• Обязательное задание 1
Перепишите из исходного текста отрывок от слов «Если говорить о» до слов «дела. Интересный писатель.» включительно.
• Обязательное задание 2
Определите, соответствуют ли исходному тексту утверждения (а), (б) и (в). На каждое ответьте «да» или «нет» и приведите точную цитату, на которой основан ответ.
(а) Автор прочитал «Войну и мир» целиком примерно в 12 лет.
(б) Автор прочитал несколько книг Кристи.
(в) Очерк «Июнь – декабрь» был опубликован в «Правде».

• Исходный текст
* * * *
Если говорить о сознательном собственном литературном ощущении, то для меня, так сказать, главный Бог — Лев Толстой. Был с детства, с 12 лет, примерно, когда я от доски до доски прочитал «Войну и мир». Не скажу, что все понял в нем. Может, я до сих пор не все понял — это еще не факт, можно еще раз перечесть. Толстой для меня — самое большое в литературе. Сименона люблю. С интересом его читаю. С неодинаковым, потому что романы не одинаково интересны. Но вообще, по-моему, писатель хороший, интересный. У Кристи я читал только этот самый «Экспресс». Больше не посчастливилось. Написан лихо. Но сказать так, что я мучаюсь тем, что не прочитал другие ее произведения — не скажу. Хотя, если попадется мне что-то её — буду читать. Вот такое отношение. Профессионал, конечно, своего дела. Интересный писатель.
…Подвиг всегда привлекателен. Но я не искатель подвигов в современной жизни. Так же, как не был искателем подвигов, когда писал о войне. На войне происходит многое, в том числе и подвиги, рождающиеся среди повседневного труда войны. Они тоже — часть этого труда, выросшего до размеров подвига. Так я подхожу к этому, когда пишу о войне. Так, очевидно, рассматривал бы это, если бы писал о мирной жизни. На мой взгляд, нельзя вынимать подвиг из жизни, как рыбу из воды. Вытащишь рыбу, чтобы лучше разглядеть, а она уснет. Надо рассматривать подвиг там, внутри, в живой воде жизни.
…Знаете, чем я удовлетворен, так это тем, что удержался от соблазна писать о войне облегченно и упрощенно. Были, конечно, неудачи. Иногда спешка. Уходил, например, самолет, с которым можно было переслать в Москву пакет с бумагами, и это заставляло за один день писать три-четыре корреспонденции. Но, в целом, я не стыдился бы сейчас тех очерков, если бы они были вдруг напечатанными. Что-либо выделить? Ну, я назвал бы очерк «Июнь – декабрь», опубликованный в «Красной звезде» в первый день 1942 года.
* * * *
• Строки
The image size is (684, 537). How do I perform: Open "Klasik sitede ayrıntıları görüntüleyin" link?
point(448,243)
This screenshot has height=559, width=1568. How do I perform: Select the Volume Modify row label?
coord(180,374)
* * * *
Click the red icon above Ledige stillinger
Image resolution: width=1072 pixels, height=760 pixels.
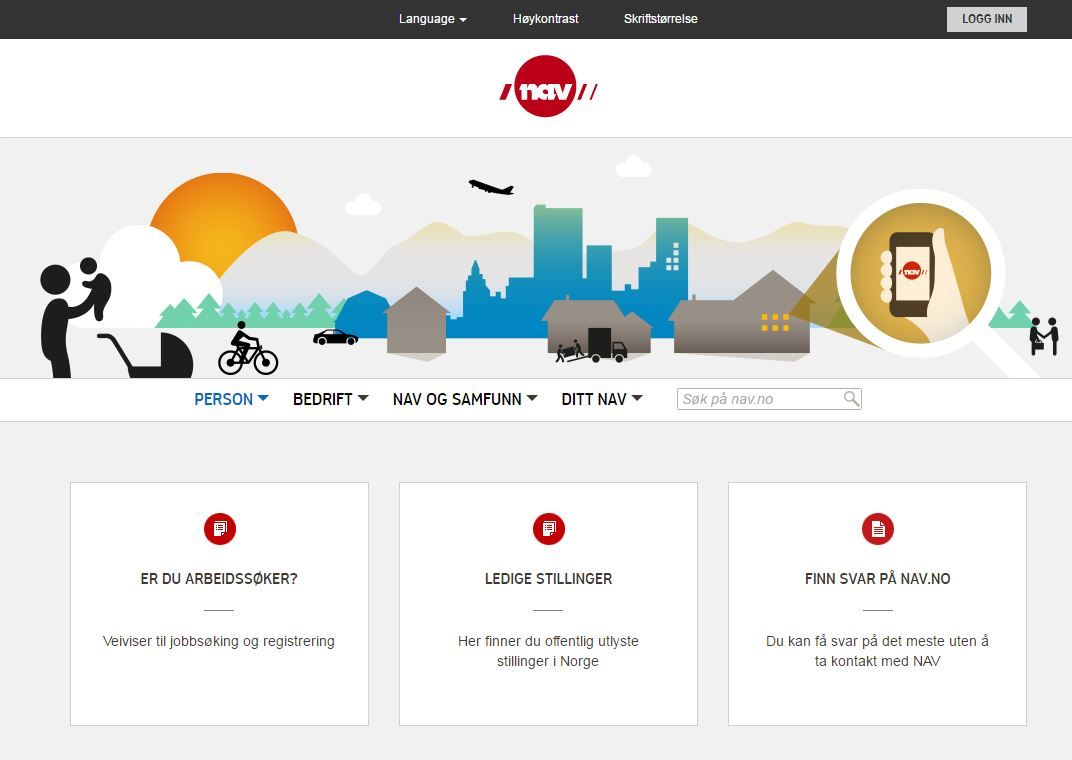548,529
* * * *
• Ответ к упражнению 1
Если говорить о сознательном собственном литературном ощущении, то для меня, так сказать, главный Бог — Лев Толстой. Был с детства, с 12 лет, примерно, когда я от доски до доски прочитал «Войну и мир». Не скажу, что все понял в нем. Может, я до сих пор не все понял — это еще не факт, можно еще раз перечесть. Толстой для меня — самое большое в литературе. Сименона люблю. С интересом его читаю. С неодинаковым, потому что романы не одинаково интересны. Но вообще, по-моему, писатель хороший, интересный. У Кристи я читал только этот самый «Экспресс». Больше не посчастливилось. Написан лихо. Но сказать так, что я мучаюсь тем, что не прочитал другие ее произведения — не скажу. Хотя, если попадется мне что-то её — буду читать. Вот такое отношение. Профессионал, конечно, своего дела. Интересный писатель.

• Ответ к упражнению 2
(а) Да: «Был с детства, с 12 лет, примерно, когда я от доски до доски прочитал «Войну и мир»».
(б) Нет: «У Кристи я читал только этот самый «Экспресс»».
(в) Нет: «опубликованный в «Красной звезде» в первый день 1942 года».